My lovely wife's blog post explains all the relevant details of my undercover Ironman debut, so you can read the details there. Allow me to add a little more input.
After the race someone asked me what age group I'm in. I responded "now, or when the race started?" It was a long, humbling day. I've never had so many mixed feelings about a race. Normally if I get my butt kicked I'm angry and disappointed, and there are no positives to be found. In this case there are. (Or at least I'm telling myself that). I'm proud that I didn't mentally give in even after my body began to crumble, but still disappointed that I didn't put up a faster time. Going into the race I knew that I was underprepared, and that unlike a shorter race where I can fake it based on experience and guile, there's no way to fake 140.6 miles. I was doing everything that I told my athletes not to do; most notably, racing undertrained and worrying about time in my first Ironman. Despite recognizing the folly of my plan, I knew that with a baby on the way, and NSQ not racing this season, this may be my only opportunity to race an Ironman so I chose to do it anyway. Plus, I suppose that in a circuitous way, by ignoring my advice, I proved that it is good advice.

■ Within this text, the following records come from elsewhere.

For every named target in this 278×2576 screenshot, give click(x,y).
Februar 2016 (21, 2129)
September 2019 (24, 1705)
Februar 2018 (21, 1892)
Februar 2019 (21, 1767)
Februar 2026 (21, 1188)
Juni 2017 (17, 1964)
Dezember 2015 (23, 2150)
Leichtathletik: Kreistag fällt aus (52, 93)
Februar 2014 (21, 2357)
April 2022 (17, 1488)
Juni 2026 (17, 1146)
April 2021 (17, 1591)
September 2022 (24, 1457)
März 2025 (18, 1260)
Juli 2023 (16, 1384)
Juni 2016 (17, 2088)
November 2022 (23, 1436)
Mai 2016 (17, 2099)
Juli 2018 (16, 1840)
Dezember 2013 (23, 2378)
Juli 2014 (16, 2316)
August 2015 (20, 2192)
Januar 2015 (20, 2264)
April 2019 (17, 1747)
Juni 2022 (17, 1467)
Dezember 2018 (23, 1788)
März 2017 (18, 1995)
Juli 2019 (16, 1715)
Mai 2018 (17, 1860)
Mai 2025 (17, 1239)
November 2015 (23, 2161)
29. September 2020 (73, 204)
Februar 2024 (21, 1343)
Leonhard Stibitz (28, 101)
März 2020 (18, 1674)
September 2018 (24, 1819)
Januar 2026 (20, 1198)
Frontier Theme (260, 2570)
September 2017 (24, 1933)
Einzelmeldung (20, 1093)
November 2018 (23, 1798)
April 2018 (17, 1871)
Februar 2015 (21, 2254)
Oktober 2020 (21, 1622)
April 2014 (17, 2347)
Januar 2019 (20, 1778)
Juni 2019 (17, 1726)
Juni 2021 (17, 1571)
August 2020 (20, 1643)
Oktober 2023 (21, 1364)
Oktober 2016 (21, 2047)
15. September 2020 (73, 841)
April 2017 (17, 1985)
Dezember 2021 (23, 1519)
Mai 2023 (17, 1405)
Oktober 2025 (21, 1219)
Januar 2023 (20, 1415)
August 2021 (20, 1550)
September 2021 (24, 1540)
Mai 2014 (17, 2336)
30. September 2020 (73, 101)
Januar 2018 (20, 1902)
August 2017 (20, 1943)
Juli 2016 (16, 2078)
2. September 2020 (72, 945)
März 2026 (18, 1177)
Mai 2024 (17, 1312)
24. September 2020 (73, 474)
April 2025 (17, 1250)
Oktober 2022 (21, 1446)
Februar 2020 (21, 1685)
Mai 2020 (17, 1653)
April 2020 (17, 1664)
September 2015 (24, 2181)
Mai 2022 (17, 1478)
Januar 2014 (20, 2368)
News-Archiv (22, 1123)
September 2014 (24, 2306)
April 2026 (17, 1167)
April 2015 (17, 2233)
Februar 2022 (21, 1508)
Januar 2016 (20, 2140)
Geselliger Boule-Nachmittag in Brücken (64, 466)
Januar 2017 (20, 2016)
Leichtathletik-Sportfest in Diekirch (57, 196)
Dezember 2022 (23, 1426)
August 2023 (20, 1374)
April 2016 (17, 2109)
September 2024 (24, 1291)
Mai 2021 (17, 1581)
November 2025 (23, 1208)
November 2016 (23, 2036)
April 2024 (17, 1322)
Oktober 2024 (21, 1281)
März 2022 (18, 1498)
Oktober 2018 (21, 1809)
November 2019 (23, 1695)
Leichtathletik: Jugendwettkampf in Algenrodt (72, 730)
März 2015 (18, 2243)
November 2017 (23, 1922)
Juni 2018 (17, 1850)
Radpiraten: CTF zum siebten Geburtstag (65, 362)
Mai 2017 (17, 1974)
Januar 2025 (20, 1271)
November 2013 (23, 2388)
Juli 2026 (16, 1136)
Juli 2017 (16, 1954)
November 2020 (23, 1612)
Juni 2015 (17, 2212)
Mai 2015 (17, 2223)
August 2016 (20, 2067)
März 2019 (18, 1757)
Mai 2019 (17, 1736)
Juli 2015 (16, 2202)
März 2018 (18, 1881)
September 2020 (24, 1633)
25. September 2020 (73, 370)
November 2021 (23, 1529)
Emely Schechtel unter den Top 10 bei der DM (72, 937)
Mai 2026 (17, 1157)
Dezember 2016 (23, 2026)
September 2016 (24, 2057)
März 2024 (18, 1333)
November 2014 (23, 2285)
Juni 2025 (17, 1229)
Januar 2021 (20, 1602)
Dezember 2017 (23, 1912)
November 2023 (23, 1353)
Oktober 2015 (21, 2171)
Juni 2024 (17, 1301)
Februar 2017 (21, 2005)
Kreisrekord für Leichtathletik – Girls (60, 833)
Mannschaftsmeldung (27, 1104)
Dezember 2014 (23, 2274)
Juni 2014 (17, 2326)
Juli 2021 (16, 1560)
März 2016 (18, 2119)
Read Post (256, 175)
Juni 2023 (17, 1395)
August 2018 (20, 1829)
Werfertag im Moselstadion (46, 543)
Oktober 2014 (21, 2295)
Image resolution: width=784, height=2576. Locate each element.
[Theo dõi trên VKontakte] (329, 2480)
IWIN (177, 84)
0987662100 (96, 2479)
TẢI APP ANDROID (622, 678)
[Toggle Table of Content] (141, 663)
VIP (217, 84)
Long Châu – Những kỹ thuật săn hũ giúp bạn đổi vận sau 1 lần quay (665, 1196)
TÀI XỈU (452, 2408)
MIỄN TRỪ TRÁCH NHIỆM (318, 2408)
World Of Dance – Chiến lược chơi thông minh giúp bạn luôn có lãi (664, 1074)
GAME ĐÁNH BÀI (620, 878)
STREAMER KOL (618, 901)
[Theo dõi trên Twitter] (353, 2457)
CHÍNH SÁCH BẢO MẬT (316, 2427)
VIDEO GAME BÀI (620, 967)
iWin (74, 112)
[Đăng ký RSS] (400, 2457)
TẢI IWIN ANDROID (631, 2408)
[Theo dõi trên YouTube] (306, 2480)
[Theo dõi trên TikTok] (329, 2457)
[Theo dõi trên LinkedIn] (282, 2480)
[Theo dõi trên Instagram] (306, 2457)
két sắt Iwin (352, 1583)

I also got to race for the first time with my good friend, 25+ time Ironman Larry Lewis. Larry briefed me on the course, and we got to spend a fair amount of the race together. When Larry caught me with two miles to go, he refused to go ahead (which he could have easily done), instead insisting that we cross the line together.
My body and mind are both better suited for short races, but I'm glad I did this one. And I'm glad it's over.